The count had cursed a man, calling him a dog. And just like that, the man became a dog. But the count did not escape his own cursing and also returned as a ghost. Now the dog wants to be changed back, but the count is not able. So the two meet night after night, for centuries. They are oblivious to anyone around them.
The final dog is a sweetheart, compared to the others. A dog that wanders just below Emauzy on Pod Slovany Street is one of the more harmless ghosts. He is a bit lazy and likes to be carried about. He hides in the shadows and jumps on the backs of people passing by. It is best to carry him where he wants to go and drop him off.
Emauzy and Vyšehrad both have pagan connections, and for some reason this seems to have translated into ghostly dogs.
For Emauzy, the place is linked to Morana, the ancient goddess of death and rebirth, often associated with winter. She has the same name in Bulgarian, Slovene, Serbian, Bosnian and Croatian.
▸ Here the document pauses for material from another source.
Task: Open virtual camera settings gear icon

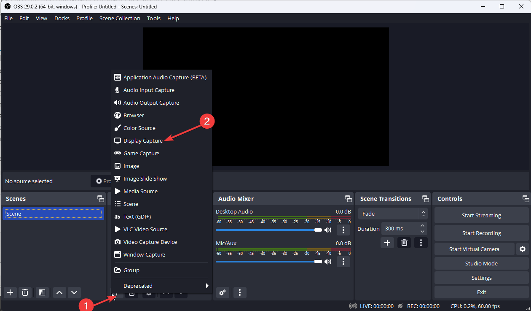Action: [523, 249]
She is called Marzanna in Polish and Morena in Slovak and Macedonian, as well as other names.
A residential house named for the goddess, house number 321, gave the street Na Moráni its name, and a statue of the goddess stood at a garden at that location in the 19th century. The house is no longer standing. The garden connected to a square by the river. Only a small bit of greenery is left on the side of the street.
Whether there was a pagan cemetery there cannot be confirmed, but the idea that Emauzy was built on a pagan site to take it over for Christianity is widely held to be fact.
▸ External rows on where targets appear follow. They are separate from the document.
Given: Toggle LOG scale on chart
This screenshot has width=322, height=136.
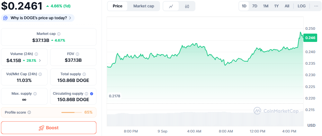Looking at the screenshot, I should coord(302,6).
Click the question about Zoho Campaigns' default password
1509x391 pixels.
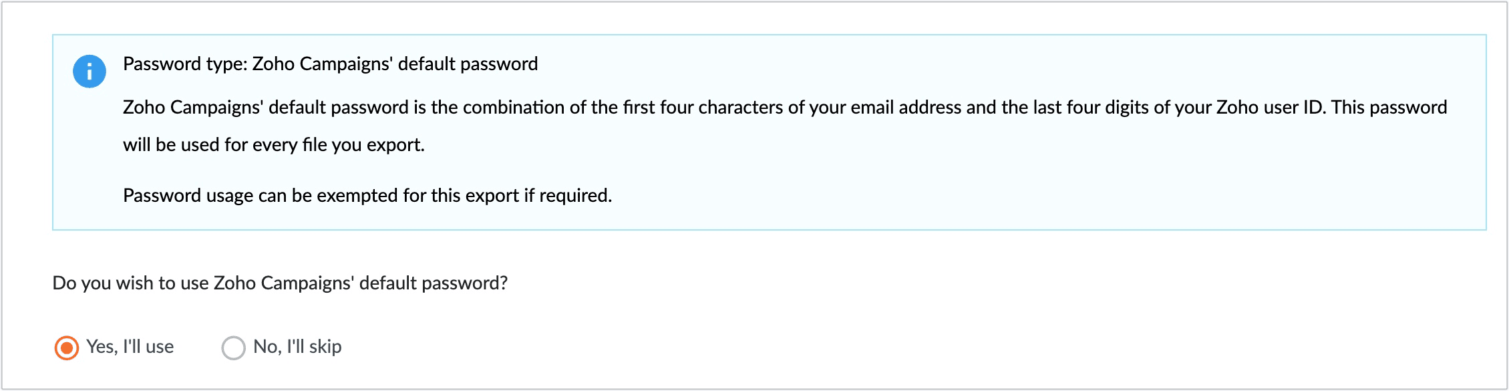coord(281,283)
There is a ritual still in some towns on March 21, when schoolchildren and others will take an effigy of Morana to a stream or pond and drown it, thus killing off winter. A male witch is sometimes drowned as well.
This Slavic ritual is in addition to the more Germanic Walpurgisnacht on April 30, when a winter witch is burned.
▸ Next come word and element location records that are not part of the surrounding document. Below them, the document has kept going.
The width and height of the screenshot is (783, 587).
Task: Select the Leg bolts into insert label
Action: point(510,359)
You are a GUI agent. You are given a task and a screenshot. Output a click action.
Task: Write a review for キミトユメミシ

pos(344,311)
Vyšehrad is associated with the pagan Princess Libuše and her descendants. Tales of lost pagan treasures including a solid gold chariot are widespread, but they seem not to be based in fact. Archeological sites turn up the occasional stash of jewelry or coins, but nothing on the scale that legends claim.
Ghost flames are said to mark several buried treasures. The flames are supposed to appear on specific occasions such as Good Friday.
The number of dogs in Prague has been increasing, and in 2016 there were more than 100,000 registered at City Hall. The human population of Prague is 1.3 million, so there is about one dog for every 13 people. That is still far behind Czech villages, where there is a dog for every five people.
The most common type is a crossbreed, and the most common name is Ben, with 2,991 carrying that name. Other common names are Beta, Bára and Maxi.
The most famous mystical dog in Prague is no doubt the one on the bronze plaque on the left side of the statue of St John Nepomuk (Jan Nepomucký). People touch the dog for good luck, but it is a new tradition since the early 1990s.
The dog can be seen on the Ten of Pentacles in The Tarot of Prague deck. The man and dog have multiple interpretations, and could be taken to mean ignoring the more magical possibilities life offers and regretting it later.
Another dog can be seen on the bottom of the King of Pentacles. This one comes from a door leading into a passage near Wenceslas Square.